In a quick turnaround, Adobe patched a bug causing its Lightroom program to crash after a software update.
“I’d like to personally apologize for the quality of the Lightroom 6.2 release we shipped on Monday”, stated Adobe Product Management Photography Director Tom Hogarty on the company’s official blog this past Friday, “in our efforts to simplify the import experience we introduced instability that resulted in a significant crashing bug”. However, the apology wasn’t met with enthusiasm, as the bug-fixing patch also eliminated some desired features of the program. The update, aside from improving the import process, was intended to enhance several other features of the program including improving haze elimination. It was originally intended to simplify and streamline the program, however this may have been overdone, according to rising user responses expressing discontent with the deleted features.
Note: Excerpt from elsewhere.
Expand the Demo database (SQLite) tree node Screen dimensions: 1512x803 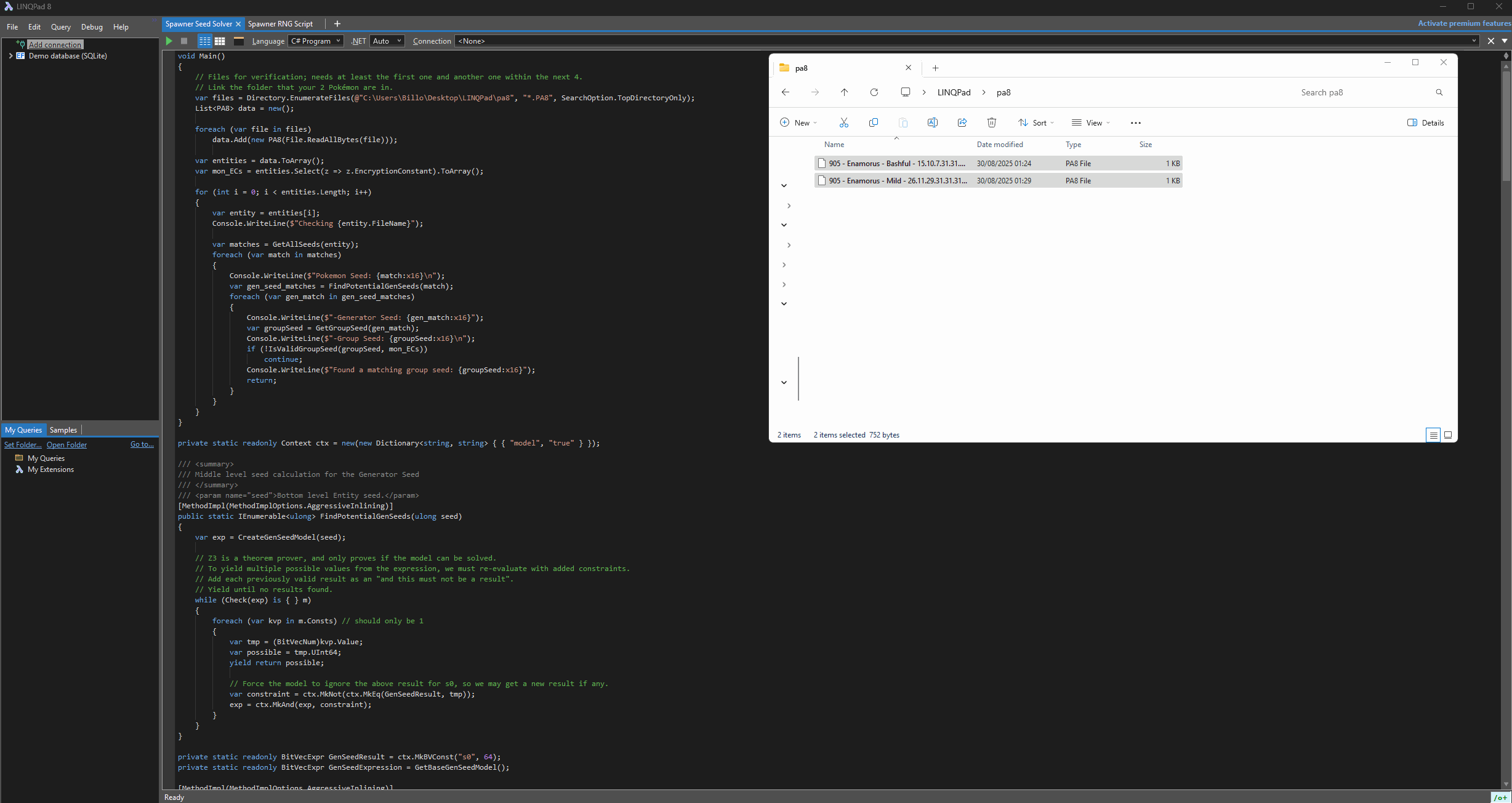(x=10, y=56)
Hogarty explained that Lightbox’s very birth was based on an open dialogue with photographers and artists who would be most interested in the program, and that a breach of such communication as with these past several updates created many of the issues Adobe is now dealing with. Historically, Adobe has been very responsive with patches, however users have been frustrated in the past with a lack of compensation (such as the ability to back out of a long Adobe Creative Cloud contract), or as with this case, a bug fix which also carries undesirable results with it, which Hogarty addressed with his explanation that “we removed some of our very low usage features to further reduce complexity and improve quality”. Whether or not those features were indeed ‘low usage’ is coming to the surface after a weekend with the new update.